Seems to me painting your toenails is at least a passage, if not the pinnacle of secure manhood.
What in the world??? Is "...a BYU dolphin..." a female BYU student, or what? Sometimes, Marie, you write too far beyond my ken.
The baby still, after 1-2 weeks, wants to see my purple toenails, & wants me to remove her socks so she can flaunt her red toenails. We're both delightful playmates for each other.
The BYU dolphins are slightly less vomiting -inducing than the BYU hyenas. What a flashback to walking from the JKHB to the Library you just gave me.
My toes are in sad shape, and shall remain that way until May.
Wynne -- You clearly did not click to see the full-sized, hairy toe version of the photo. Feet only a Hobbit or a baby could love.
Dave -- Ha! Indeed. So the question becomes: have you made this passage yet? And if not, why not?

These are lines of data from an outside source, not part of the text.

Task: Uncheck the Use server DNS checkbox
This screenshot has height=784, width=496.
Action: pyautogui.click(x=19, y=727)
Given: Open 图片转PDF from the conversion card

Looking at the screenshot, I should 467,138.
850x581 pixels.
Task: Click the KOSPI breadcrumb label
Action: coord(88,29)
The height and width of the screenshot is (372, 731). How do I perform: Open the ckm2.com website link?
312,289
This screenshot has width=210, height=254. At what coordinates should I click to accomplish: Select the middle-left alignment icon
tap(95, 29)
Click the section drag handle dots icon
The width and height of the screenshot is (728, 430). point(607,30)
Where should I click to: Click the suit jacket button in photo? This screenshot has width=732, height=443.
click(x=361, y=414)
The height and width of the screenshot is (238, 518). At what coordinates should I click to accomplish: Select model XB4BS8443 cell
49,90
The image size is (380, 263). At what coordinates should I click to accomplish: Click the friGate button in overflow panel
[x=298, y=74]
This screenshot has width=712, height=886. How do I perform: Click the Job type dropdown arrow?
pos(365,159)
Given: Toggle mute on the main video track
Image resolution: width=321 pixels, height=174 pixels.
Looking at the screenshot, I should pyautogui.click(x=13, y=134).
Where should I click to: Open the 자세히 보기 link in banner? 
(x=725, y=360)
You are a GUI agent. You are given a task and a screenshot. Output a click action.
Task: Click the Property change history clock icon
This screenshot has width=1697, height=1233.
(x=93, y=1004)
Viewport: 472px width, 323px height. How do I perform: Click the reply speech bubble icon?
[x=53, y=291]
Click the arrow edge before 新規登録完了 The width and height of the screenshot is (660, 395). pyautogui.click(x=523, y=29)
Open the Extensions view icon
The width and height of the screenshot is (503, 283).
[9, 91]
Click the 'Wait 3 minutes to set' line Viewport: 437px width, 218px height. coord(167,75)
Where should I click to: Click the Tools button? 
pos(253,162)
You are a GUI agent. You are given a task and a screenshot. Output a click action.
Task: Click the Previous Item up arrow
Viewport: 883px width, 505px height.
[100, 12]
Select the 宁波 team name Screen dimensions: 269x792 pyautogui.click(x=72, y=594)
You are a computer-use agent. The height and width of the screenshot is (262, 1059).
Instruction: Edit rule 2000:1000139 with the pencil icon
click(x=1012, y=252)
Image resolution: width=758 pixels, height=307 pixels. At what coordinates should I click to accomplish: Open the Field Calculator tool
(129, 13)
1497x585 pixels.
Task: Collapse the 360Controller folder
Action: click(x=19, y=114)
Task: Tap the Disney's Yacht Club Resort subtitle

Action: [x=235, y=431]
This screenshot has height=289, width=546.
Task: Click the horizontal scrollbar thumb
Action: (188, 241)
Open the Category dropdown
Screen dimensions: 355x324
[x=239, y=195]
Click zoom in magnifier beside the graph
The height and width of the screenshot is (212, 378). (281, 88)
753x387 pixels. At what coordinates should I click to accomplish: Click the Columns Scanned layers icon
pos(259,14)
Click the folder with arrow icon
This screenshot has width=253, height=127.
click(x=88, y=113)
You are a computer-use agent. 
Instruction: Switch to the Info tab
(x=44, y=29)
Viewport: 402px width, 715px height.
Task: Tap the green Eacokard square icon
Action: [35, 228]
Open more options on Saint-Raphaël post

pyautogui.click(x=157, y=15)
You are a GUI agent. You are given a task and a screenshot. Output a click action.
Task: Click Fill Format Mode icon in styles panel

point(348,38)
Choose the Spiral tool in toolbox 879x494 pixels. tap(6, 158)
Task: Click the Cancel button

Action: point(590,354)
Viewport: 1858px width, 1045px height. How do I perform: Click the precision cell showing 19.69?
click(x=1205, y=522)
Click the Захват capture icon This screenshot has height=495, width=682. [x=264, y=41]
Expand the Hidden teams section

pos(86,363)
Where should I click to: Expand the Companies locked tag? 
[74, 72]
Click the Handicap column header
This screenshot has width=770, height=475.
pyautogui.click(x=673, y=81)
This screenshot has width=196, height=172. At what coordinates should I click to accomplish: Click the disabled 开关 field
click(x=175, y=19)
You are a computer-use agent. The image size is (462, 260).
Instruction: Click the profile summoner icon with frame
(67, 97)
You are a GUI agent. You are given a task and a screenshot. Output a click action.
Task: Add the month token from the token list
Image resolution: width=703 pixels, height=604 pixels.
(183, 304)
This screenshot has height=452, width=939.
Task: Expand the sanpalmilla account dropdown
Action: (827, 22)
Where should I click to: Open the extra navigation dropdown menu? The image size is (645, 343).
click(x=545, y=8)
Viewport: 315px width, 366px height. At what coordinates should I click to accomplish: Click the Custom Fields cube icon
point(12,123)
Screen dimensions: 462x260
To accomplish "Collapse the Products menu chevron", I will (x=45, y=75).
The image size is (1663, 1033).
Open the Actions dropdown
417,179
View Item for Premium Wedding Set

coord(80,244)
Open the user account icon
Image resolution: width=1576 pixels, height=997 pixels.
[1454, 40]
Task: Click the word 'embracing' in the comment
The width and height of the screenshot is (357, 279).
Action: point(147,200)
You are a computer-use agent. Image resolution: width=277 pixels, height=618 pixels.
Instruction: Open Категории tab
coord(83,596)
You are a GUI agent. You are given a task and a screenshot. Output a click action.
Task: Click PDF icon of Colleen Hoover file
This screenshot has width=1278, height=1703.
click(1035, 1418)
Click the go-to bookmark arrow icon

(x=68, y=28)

Dad -- I was trying to convey (as D'Arcy understood) the particular quality of sound that eminates from certain BYU coeds upon encountering a female friend from their past. The best of these encounters are those that begin when they spot each other across the Quad and run into each other's arms (unfortunately the decibel level of their otherworldly communication does not correspond to their physical distance). As for the baby, I'm glad your risky social behavior had the desired results. Just don't show the home teachers, even as a joke. They won't laugh.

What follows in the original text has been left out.